Keeping the API logic pure and side-effect-free — no fetch calls, no chrome.* calls — made unit testing practical without a headless Chrome setup.

What's Different in v1.3

The March 2026 update (v1.3) added draft mode, better error messaging, and excerpt handling. Architecturally, the main change was the config validation on the options page — checking that the WordPress URL returns a valid /wp-json/ response before saving, rather than letting users discover bad config at save time:

// options.js — validate WP URL before saving
async function validateWordPressUrl(url) {
  try {
    const res = await fetch(`${url.replace(/\/$/, '')}/wp-json/`);
    const json = await res.json();
    return json.namespaces?.includes('wp/v2') ?? false;
  } catch {
    return false;
  }
}

If the URL check fails, the options page shows a warning but still allows saving — the user might be on a VPN or have a non-standard WordPress setup. It's a hint, not a blocker.

Final Thoughts

Building a Manifest V3 extension for the first time surfaces a lot of gotchas that MV2 developers don't expect: no persistent state, no DOM in service workers, the return true pattern for async message responses.
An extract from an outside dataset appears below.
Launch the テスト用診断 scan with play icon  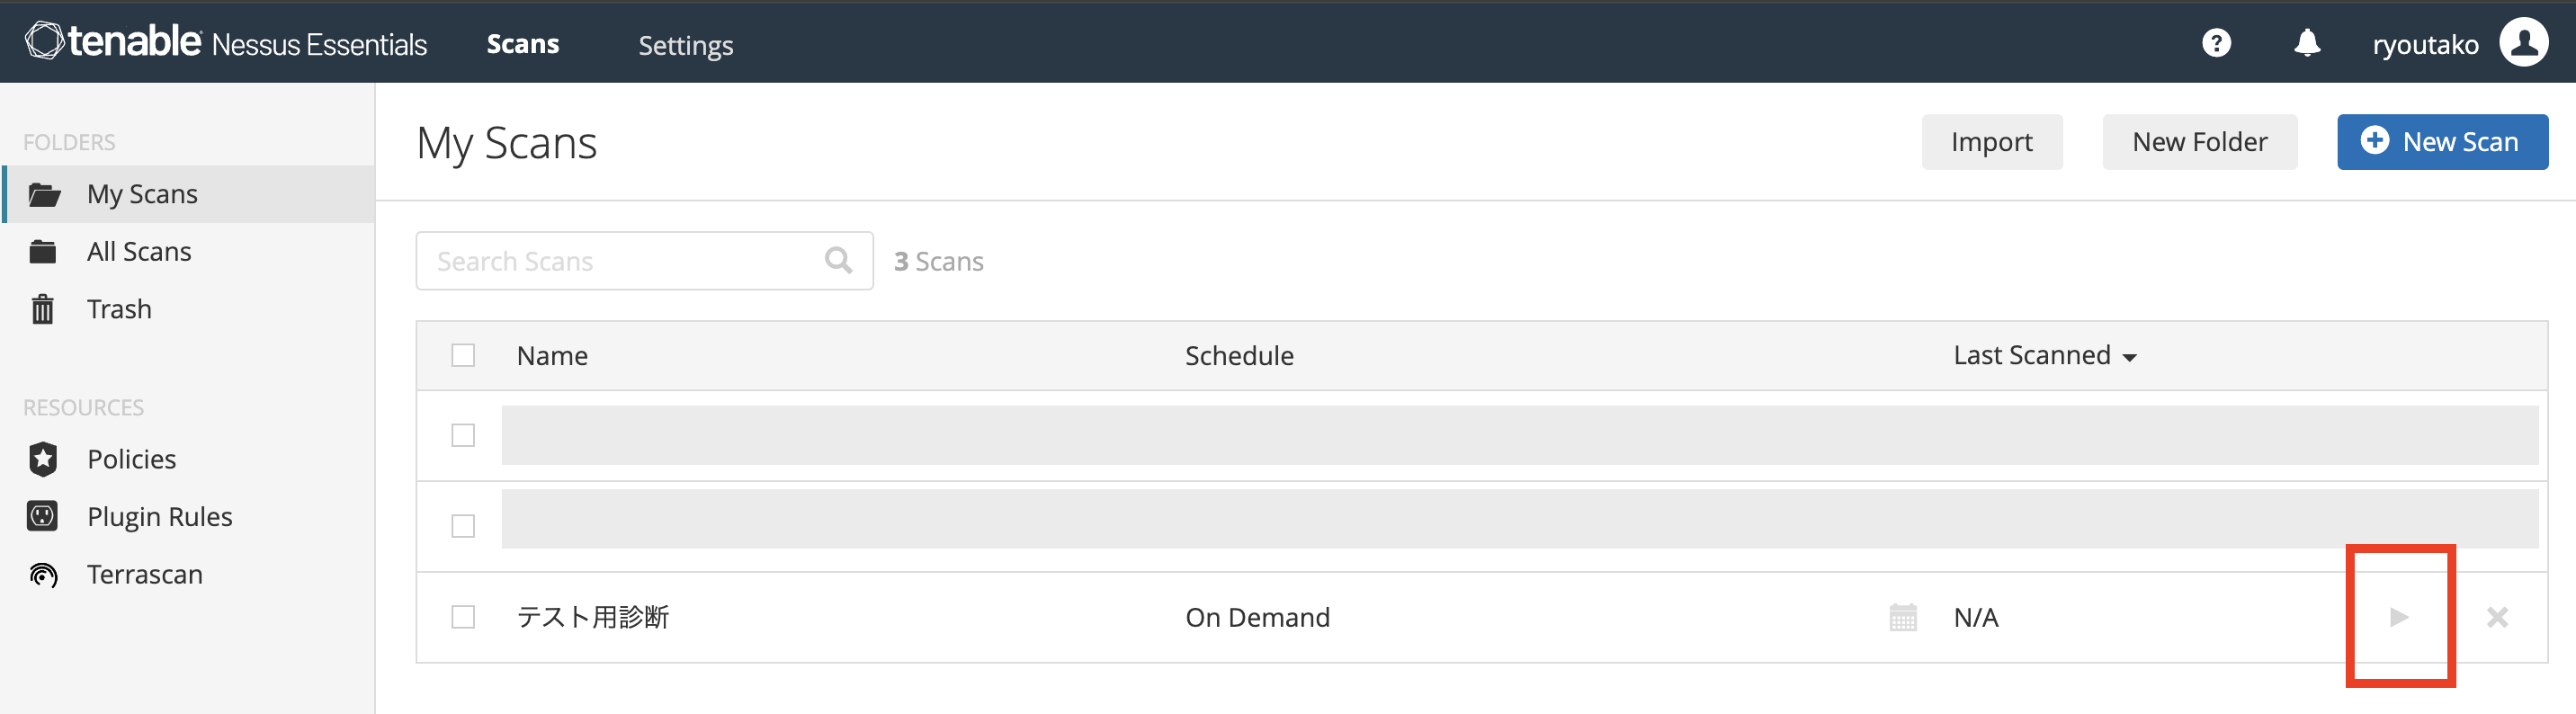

Once you understand the mental model — the service worker is a stateless event handler, storage is the only state that survives — the architecture becomes clean and predictable.

Save to My Blog is a small tool, but it's one I use daily. The two-click workflow it enables has made link curation a habit rather than a chore. The full source is on GitHub if you want to dig into the implementation or adapt it for your own use.